> [Instructions for the task]
Please continue the passage on tourism in Pakistan, starting right after its last sentence.

> [Extracted text]
····················
According to Tazayian Sayira (2022) study, suffered by anthropogenic crisis Pakistan needs image make over from it being known for place of violent conflict and terrorism and Government of Pakistan has lately attempted some repositioning in direction of image makeover. Tazayian Sayira (2022) study says, while Quran encourages traveling, but in practice very trying constraints are placed on participation of women in tourism in Muslim majority countries like Pakistan, like many of them are restrained from traveling without close male relative called mahram (i.e. father, non cousin brother, son), though women are main behind the scene contributors in service provisions like food, laundry, souvenir production, the labour that most times presumed as unpaid  routine family work.

Tourist visas 

In 2019, Pakistan increased the availability of travel visas in a bid to increase tourism to the country. The new program grants visas on arrival to travellers from 50 countries, including the United States. Citizens of another 175 countries can apply for visas on the internet. Previously, visas could only be obtained from Pakistani embassies abroad.

Tourism by province and territory
Pakistan is subdivided into provinces Balochistan, Khyber Pakhtunkhwa, Punjab and Sindh; the federal territory Islamabad Capital Territory; and autonomous regions Azad Jammu and Kashmir and Gilgit-Baltistan.

Gilgit-Baltistan

Gilgit-Baltistan includes some of the highest peaks in the world, including K2, the world's second-highest peak. Gilgit Baltistan's landscape includes mountains, lakes, glaciers and valleys. The province is also visited for its landmarks, culture, history and people. K2 Basecamp, Deosai, Naltar, Fairy Meadows Bagrot Valley and Hushe valley are common tourist destinations in the province.

Balochistan

Balochistan is Pakistan's largest province by area, constituting approximately 43% of the country. Balochistan is home to one of the oldest Neolithic (7000 BC to c. 2500 BC) sites in archaeology. Mehrgarh and Nausharo was an ancient city that is linked to the Indus Valley civilization. Ancient sites dating back 800 years are the Nausherwani tombs at Qila Ladgasht. There was an ancient port at the site of Oraea that was used during the Hellenistic civilisation.
····················
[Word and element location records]
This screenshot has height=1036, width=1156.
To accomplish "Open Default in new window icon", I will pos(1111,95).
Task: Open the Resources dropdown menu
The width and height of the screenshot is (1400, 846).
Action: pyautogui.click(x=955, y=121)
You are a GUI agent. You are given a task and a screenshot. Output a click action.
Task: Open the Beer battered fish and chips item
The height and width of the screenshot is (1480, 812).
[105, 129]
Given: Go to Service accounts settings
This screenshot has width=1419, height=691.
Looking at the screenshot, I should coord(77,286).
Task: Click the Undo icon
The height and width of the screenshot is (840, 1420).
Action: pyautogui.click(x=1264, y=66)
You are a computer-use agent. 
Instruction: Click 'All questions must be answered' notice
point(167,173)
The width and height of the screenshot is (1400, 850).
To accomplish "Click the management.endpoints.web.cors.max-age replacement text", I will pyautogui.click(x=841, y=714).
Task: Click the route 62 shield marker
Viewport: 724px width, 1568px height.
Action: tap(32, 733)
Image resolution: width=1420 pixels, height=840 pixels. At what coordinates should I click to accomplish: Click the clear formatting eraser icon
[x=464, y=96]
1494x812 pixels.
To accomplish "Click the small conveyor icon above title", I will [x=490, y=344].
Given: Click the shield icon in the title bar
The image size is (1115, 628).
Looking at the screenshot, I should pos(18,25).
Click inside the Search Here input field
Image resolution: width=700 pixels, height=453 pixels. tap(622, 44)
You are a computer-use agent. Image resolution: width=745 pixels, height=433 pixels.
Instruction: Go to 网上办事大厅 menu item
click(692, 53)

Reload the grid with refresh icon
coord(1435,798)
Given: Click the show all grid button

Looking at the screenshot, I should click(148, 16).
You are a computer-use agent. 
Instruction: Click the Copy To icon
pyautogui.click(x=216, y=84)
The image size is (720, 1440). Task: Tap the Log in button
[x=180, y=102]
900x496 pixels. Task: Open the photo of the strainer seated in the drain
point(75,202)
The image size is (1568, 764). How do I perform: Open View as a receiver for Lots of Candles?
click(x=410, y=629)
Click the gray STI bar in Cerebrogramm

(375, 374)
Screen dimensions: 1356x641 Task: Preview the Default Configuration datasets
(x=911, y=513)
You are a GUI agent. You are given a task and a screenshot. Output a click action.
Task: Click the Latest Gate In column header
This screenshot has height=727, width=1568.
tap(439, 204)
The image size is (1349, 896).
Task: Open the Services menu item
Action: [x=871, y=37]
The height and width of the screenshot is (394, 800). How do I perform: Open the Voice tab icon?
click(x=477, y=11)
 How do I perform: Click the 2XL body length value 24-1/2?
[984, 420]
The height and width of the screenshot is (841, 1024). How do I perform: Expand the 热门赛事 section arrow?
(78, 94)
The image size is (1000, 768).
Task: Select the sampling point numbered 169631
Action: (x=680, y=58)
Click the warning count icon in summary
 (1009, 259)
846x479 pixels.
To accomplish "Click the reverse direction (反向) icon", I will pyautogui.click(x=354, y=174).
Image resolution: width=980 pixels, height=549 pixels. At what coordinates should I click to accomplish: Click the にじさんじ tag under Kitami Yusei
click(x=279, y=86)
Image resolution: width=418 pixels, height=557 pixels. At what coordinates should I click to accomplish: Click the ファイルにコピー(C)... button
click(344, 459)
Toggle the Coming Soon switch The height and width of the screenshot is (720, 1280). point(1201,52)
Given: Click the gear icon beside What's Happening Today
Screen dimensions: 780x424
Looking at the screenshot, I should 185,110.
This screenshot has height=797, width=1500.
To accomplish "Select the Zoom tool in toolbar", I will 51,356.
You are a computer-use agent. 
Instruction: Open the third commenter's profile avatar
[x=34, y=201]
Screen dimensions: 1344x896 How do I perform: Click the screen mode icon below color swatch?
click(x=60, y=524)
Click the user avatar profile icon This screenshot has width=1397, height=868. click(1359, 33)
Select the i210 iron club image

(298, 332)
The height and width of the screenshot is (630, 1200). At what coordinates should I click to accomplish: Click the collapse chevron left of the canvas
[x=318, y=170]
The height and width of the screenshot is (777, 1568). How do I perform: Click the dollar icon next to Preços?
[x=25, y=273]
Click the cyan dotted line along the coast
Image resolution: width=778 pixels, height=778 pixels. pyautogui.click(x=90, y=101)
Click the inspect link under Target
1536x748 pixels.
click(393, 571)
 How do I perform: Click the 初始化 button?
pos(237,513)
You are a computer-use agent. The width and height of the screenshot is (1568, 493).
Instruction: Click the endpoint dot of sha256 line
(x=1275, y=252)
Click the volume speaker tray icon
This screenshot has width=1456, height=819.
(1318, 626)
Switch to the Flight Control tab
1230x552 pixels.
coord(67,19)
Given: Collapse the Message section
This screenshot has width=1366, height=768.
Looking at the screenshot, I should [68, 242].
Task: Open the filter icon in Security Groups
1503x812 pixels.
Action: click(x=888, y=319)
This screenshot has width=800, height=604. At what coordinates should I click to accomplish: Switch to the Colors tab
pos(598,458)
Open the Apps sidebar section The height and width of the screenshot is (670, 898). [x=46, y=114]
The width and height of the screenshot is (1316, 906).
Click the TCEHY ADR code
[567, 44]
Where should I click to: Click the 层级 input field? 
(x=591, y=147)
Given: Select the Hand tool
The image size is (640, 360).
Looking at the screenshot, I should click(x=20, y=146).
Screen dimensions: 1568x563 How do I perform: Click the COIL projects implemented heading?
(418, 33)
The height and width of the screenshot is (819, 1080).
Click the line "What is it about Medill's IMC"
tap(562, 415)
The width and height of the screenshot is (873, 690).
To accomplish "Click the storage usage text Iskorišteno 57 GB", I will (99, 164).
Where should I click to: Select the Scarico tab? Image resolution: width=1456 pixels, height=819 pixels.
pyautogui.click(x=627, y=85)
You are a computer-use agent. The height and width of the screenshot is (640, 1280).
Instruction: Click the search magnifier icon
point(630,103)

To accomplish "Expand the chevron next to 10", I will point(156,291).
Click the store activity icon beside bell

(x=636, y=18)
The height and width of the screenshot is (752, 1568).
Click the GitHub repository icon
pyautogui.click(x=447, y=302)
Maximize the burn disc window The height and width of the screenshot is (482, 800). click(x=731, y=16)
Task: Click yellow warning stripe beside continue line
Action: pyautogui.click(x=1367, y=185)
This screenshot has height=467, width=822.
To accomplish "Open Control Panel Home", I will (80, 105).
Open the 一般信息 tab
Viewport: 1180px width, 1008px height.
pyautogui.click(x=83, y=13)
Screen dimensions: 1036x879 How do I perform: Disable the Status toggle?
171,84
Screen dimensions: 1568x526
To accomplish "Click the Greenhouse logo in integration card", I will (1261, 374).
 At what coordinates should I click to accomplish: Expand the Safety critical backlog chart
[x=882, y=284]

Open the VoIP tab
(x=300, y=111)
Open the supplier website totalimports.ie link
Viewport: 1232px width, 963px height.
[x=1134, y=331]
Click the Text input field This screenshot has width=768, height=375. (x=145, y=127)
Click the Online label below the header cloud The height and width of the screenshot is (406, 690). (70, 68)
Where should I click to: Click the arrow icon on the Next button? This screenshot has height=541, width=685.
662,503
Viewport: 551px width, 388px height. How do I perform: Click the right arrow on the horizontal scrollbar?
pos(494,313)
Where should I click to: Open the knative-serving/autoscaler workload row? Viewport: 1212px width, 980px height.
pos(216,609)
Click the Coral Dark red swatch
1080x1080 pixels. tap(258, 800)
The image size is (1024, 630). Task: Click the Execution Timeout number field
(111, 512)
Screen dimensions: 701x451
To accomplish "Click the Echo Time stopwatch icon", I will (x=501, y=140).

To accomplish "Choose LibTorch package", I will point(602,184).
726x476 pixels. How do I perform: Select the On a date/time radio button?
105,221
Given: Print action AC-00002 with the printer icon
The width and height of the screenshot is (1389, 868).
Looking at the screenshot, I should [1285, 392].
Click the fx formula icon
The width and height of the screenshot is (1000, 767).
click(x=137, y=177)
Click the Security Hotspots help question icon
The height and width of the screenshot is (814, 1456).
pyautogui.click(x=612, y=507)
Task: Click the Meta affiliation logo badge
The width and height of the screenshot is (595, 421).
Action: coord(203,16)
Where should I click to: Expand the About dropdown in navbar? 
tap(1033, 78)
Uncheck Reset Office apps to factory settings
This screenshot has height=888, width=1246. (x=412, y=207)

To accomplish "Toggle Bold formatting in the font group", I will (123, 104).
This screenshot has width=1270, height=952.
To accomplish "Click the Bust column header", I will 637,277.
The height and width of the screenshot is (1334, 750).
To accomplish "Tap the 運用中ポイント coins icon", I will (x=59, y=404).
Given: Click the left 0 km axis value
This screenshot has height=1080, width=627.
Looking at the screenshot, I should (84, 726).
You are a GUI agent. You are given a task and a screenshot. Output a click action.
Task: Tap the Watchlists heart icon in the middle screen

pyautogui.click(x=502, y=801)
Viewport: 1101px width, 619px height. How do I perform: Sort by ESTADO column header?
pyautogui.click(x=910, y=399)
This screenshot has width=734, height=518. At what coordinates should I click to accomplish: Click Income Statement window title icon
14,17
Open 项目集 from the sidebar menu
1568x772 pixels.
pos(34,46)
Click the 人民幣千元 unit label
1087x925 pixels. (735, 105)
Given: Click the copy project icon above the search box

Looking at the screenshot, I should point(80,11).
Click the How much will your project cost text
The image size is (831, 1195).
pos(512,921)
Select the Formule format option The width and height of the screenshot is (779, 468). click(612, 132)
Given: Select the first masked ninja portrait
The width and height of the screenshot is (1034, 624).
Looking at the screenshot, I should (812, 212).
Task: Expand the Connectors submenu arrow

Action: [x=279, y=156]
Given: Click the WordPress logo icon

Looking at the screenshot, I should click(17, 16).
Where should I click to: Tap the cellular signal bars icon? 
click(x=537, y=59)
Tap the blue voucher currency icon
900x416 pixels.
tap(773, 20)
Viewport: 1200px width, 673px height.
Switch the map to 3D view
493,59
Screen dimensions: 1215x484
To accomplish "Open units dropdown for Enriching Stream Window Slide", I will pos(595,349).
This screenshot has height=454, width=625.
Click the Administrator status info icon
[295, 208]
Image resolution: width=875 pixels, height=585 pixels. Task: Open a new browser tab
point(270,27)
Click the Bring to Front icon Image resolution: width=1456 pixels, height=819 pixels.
····················
> [Task result]
Quetta is the provincial capital of Balochistan. Sites of interest include the protected Hazarganji-Chiltan National Park, Hanna Lake, Quetta Geological Museum, Balochistan Arts Council Library, Quetta Archaeological Museum and Command and Staff College Museum. The Quaid-e-Azam Residency in the city of Ziarat, which is famous for having the world's largest and oldest juniper forests. Sibi is an important historical city in which the Jirga Hall has a collection of pieces that were found at the archaeological sites of Mehrgarh, Nasshero and Pirak. The annual Sibi Festival includes a Horse and Cattle Show.

The province includes a number of mountain passes. The Bolan Pass was the main entrance to the provincial city Quetta; others include Lak Pass, Khojak Pass and Harnai Pass. The Balochistan coastline extends from the boundary of Sindh province to the Iranian border, measuring over . The city of Gwadar has the largest port in the province and is based near the ancient area Makran. Pasni is a medium-sized town that is known for fishing. Along the Makran Coastal Highway, there are several rock formations, as well as Kund Malir and the Hingol National Park.

Sindh

Sindh is located in south-eastern Pakistan. The province is known for its religious heritage and rapid urbanisation and was home to the ancient Indus Valley civilisation. Mohenjo-daro near the city of Larkana was one of the largest city-settlements in South Asia and is an official UNESCO World Heritage Site. The Chaukhandi tombs are another example of ancient Sindhi and Balochi heritage located near the town of Landi. Another ancient city Aror is located near the city of Sukkur. Kahu-Jo-Darro is an ancient Buddhist archaeological site near Mirpurkhas where a Buddhist stupa was excavated.

The first arrival of Islam in South Asia took place in Karachi. A number of sites within the province have led archaeologists to suggest this. Makli Hill is one of the largest necropolises in the world and is home to a number of ancient tombs and graves of Islamic dynasties. The Talpur Mirs of Hyderabad also left a number of sites including, Tombs of Talpur Mirs, Faiz Mahal in Khairpur, Qasim fort, Pacco Qillo and the Kot Diji Fort in Kot Diji; and the Ranikot Fort was built during the Islam invasion. Sindh has a number of cultural shrines and mausoleums including Thatta, Shah Abdul Latif Bhittai, Lal Shahbaz Qalander, Shahjahan Mosque, Mazar-e-Quaid, Minar-e-Mir Masum Shah, Bhambore and Garhi Khuda Bakhsh.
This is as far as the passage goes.